The task: Pictures are to be dropped, and only the lines from the one containing "The width and" through the end of the data below are to be reproduced as written.

Given records:
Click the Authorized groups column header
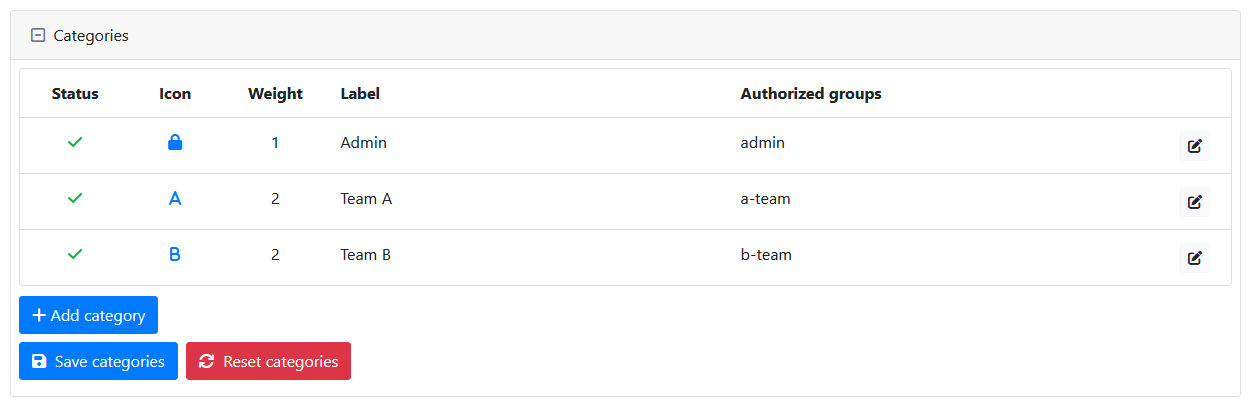This screenshot has height=407, width=1251. (810, 94)
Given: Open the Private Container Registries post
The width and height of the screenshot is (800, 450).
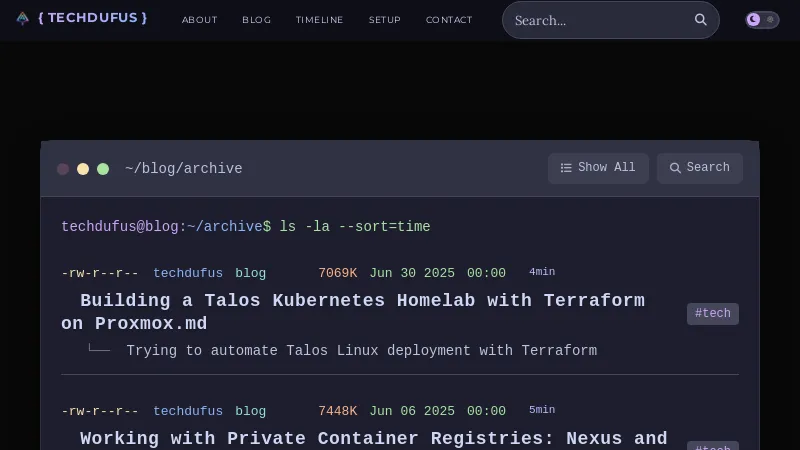Looking at the screenshot, I should click(373, 438).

Solution for this task:
The width and height of the screenshot is (800, 450).
Looking at the screenshot, I should click(373, 438).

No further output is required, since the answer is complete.